I just want to add to my comment above. The shift supervisors for the hospital were the ones who usually did the calling. For the most part, I, or anyone, could say "no" and not get a lecture. They understood that we had lives outside of the hospital. They were just doing their job as far as looking and making the calls to see if anyone will come in. (They have annual evaluations also.) They took a 'no' better than a long made up excuse of why you couldn't come in. (A long excuse just took up time and prevented them to go on to the next name.) One excuse I heard from my co-workers most often was they just had a glass of wine. Having alcohol on board prevented one from coming in to work. One supervisor was tough to say 'no' to. She came in the same night that she had dental surgery and her mouth was bruised and swollen.

I feel like as a new nurse I have to be grateful for anything I get. For example I started a job at a hospital and was originally going to get full time but they changed their minds and gave it to a more experience nurse (I can understand that). But now I have less hours than originally promised. I figured I could get an on call job. However I got my new schedule now that Im done training and I am working practically every other night. I honestly do not know how long I can last with that as it will be an extreme struggle for sleep, managing toddlers and financially 2/3 of what I was expecting to make (I was originally hoping for 36 hours not 24). However, I feel as a new grad I am supposed to be grateful and pay my dues. I have read so much that you need to stay at your first med surg job for at least a year. So I am trying to keep a smile on my face.

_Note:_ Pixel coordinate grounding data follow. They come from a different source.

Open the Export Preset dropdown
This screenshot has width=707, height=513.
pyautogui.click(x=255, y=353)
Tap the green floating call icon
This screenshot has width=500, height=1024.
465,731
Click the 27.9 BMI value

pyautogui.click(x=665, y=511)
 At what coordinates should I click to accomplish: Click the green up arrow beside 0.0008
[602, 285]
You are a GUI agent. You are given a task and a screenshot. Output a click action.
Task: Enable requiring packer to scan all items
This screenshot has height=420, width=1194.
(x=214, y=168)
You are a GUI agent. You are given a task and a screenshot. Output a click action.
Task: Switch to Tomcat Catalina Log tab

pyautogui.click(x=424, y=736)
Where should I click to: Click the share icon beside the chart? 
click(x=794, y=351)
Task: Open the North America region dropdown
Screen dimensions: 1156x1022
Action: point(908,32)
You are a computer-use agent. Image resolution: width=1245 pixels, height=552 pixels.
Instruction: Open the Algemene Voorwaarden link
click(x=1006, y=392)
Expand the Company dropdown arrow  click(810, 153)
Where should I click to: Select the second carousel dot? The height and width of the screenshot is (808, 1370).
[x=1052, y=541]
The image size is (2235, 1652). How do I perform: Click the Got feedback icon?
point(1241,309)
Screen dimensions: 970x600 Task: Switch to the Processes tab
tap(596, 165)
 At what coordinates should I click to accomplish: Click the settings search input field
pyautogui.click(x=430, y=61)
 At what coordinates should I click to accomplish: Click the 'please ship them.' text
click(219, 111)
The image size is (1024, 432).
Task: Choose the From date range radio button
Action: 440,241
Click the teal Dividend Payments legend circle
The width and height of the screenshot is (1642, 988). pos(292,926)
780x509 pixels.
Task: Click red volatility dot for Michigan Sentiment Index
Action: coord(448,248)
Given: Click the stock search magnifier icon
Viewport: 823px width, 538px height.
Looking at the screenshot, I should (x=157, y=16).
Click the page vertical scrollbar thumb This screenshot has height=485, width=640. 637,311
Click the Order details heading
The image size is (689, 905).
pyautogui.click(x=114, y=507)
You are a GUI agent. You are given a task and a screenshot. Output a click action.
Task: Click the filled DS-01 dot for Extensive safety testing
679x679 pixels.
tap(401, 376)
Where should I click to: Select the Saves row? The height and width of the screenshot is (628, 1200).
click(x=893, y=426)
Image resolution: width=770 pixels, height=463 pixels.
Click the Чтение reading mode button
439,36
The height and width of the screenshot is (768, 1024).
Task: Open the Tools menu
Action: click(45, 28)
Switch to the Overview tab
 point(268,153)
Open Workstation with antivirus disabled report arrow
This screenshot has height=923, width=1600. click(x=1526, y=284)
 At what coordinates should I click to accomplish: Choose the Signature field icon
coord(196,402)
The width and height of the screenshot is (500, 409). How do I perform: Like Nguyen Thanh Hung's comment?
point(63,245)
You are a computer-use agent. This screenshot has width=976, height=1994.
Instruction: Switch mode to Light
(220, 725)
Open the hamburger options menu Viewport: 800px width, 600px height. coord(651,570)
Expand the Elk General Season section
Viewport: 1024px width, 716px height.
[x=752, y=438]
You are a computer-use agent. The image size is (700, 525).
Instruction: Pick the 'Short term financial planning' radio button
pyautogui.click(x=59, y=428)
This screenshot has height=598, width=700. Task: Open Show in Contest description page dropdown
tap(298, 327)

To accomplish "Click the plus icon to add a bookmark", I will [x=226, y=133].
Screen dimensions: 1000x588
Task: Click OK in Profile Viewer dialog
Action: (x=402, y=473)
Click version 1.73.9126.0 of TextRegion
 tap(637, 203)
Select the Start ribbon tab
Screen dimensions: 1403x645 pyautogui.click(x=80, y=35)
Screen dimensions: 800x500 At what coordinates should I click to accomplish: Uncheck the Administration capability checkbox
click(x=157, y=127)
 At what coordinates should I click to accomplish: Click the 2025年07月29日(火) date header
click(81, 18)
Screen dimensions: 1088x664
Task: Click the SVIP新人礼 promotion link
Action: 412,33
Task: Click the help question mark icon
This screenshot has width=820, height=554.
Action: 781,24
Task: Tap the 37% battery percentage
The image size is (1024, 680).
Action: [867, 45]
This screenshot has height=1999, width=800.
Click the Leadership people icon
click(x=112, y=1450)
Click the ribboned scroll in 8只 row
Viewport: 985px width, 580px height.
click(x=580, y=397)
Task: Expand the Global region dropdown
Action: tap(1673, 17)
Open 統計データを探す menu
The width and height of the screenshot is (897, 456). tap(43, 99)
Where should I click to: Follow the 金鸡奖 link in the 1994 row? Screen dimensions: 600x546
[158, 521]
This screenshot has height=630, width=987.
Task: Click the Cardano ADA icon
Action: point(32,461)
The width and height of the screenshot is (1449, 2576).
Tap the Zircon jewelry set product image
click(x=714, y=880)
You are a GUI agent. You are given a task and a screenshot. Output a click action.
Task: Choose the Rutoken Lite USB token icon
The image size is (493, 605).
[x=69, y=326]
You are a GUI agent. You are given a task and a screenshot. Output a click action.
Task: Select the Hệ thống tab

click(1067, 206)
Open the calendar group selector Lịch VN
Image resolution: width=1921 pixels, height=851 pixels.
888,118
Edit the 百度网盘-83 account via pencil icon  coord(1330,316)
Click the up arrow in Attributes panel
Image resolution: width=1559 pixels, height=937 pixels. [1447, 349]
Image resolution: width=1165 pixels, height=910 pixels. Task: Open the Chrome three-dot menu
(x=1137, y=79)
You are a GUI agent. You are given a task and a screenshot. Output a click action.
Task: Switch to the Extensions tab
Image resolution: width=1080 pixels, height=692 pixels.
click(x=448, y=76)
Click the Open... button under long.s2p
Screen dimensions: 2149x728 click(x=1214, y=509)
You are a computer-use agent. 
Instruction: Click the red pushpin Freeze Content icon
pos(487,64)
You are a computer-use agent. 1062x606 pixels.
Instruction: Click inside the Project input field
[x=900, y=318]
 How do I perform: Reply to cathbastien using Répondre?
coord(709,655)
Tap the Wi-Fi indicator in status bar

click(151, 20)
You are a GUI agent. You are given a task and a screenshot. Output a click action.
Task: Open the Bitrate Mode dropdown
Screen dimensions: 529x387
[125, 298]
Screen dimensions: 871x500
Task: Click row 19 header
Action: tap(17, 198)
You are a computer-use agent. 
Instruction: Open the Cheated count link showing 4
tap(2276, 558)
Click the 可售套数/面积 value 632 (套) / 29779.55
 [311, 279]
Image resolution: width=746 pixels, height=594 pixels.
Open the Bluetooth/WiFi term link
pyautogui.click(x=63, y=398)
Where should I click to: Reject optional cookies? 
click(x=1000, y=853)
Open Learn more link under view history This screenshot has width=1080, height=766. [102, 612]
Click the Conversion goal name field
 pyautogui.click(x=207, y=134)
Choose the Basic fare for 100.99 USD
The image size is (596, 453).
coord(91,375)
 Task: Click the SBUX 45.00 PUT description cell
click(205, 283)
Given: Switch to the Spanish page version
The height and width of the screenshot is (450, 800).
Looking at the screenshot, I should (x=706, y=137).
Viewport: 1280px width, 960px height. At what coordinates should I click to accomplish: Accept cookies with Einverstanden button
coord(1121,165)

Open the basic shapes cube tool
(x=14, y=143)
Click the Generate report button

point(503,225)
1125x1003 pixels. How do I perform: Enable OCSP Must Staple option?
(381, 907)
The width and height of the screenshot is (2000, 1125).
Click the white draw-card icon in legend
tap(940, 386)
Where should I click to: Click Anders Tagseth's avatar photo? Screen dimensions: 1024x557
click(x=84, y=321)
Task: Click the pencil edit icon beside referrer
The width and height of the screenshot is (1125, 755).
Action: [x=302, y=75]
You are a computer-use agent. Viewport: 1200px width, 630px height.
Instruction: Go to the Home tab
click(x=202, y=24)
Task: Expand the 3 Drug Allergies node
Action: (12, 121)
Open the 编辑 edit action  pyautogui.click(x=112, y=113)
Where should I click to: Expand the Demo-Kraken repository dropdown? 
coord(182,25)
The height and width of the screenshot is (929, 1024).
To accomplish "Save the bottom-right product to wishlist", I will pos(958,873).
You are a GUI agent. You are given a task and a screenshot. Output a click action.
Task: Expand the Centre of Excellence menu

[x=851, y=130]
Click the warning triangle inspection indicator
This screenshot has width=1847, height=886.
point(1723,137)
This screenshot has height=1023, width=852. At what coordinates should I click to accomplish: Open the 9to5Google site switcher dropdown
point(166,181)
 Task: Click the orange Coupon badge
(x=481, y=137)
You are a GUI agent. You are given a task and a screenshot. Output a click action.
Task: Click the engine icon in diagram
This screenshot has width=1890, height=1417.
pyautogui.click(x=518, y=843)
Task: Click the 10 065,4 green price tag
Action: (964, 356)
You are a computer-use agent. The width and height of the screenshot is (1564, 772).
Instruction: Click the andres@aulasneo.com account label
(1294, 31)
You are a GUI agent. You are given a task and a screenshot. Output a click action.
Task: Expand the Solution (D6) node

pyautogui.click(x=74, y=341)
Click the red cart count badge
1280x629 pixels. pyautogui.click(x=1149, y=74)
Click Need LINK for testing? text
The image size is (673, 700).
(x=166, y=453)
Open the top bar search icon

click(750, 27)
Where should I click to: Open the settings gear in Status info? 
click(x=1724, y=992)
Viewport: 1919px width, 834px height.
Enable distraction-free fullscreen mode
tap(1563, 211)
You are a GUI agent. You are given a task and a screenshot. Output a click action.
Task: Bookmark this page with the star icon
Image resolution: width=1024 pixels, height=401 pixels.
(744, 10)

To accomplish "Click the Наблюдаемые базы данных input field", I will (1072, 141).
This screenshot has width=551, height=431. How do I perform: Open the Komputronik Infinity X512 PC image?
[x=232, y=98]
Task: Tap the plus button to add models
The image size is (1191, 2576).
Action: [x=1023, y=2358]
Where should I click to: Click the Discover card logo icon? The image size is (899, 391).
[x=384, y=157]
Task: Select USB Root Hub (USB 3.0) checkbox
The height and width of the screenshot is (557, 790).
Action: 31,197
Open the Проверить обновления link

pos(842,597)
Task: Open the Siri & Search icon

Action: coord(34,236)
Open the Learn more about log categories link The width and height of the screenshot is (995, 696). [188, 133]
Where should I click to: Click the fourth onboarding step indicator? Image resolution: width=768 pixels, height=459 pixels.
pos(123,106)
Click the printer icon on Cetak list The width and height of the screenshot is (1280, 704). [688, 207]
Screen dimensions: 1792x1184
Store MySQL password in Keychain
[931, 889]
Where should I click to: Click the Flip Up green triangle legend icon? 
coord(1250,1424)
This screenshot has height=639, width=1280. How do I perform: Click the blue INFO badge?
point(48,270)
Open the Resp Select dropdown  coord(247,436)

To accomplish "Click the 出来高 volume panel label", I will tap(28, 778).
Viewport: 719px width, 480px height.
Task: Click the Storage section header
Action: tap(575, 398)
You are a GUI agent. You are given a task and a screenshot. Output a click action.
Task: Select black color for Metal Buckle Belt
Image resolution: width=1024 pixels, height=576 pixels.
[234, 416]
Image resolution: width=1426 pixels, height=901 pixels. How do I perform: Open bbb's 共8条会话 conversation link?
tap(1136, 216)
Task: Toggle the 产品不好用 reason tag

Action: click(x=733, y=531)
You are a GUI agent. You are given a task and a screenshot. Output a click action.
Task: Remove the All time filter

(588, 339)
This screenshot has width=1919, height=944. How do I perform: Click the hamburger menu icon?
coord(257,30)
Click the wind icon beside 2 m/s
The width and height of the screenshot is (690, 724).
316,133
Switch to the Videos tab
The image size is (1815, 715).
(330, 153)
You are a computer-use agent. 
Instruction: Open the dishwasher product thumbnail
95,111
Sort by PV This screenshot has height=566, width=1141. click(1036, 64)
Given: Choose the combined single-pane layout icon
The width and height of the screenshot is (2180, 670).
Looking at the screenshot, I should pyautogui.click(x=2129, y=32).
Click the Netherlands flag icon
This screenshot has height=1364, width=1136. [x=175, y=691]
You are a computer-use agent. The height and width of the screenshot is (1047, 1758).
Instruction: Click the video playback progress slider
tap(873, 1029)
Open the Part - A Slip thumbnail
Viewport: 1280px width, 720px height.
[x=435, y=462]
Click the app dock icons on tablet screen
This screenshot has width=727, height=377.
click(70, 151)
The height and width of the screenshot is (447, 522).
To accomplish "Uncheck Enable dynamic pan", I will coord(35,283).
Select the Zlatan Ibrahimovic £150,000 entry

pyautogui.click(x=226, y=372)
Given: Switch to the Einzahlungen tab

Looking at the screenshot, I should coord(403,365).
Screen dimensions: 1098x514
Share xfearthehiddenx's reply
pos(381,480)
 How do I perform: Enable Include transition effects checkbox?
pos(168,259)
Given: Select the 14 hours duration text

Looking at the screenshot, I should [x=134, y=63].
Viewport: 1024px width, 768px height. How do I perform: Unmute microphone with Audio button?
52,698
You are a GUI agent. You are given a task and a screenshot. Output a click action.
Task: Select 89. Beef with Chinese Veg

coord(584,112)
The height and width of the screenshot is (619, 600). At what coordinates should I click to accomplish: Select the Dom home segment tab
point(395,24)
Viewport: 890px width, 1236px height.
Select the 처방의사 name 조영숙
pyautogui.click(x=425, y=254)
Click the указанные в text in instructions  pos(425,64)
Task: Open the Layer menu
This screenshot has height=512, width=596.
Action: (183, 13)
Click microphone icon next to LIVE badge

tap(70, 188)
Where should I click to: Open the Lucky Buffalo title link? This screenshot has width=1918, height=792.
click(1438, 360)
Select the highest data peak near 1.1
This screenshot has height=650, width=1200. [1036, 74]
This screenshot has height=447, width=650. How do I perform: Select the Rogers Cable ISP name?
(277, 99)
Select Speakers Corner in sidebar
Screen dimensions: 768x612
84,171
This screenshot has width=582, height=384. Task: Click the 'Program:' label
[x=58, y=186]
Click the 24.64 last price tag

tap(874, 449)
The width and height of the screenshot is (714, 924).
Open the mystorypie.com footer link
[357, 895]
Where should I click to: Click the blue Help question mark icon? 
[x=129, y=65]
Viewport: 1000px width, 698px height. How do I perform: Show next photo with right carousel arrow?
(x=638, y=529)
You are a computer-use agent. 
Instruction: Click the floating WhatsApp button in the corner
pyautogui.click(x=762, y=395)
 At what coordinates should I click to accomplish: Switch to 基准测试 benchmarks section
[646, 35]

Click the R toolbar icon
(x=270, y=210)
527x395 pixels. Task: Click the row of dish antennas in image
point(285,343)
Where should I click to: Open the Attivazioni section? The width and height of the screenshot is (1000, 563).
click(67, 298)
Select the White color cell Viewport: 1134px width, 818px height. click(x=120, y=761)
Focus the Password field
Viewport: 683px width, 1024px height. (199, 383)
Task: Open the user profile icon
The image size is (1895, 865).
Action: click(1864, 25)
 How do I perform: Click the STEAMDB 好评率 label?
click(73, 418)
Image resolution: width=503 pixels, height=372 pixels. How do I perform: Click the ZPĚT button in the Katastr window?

Specializes in Travel, Home Health, Med-Surg.
I feel like as a new nurse I have to be grateful for anything I get. For example I started a job at a hospital and was originally going to get full time but they changed their minds and gave it to a more experience nurse (I can understand that). But now I have less hours than originally promised. I figured I could get an on call job. However I got my new schedule now that Im done training and I am working practically every other night. I honestly do not know how long I can last with that as it will be an extreme struggle for sleep, managing toddlers and financially 2/3 of what I was expecting to make (I was originally hoping for 36 hours not 24). However, I feel as a new grad I am supposed to be grateful and pay my dues. I have read so much that you need to stay at your first med surg job for at least a year. So I am trying to keep a smile on my face.

I agree, in general, that it is a good practice to stay 1 year if that is possible. I don't agree with that in your case because they have not given you what they promised (full time). I would start looking for something else, and simply tell them that you are leaving because you need full time, no need to stay. I always worked extra shifts when I was new until I learned that management just didn't care, they make you feel guilty and as retiredmednurse stated, no thankyou's etc. As soon as probation was over I learned to just say NO! Only worked extra when I wanted to for vacation money etc.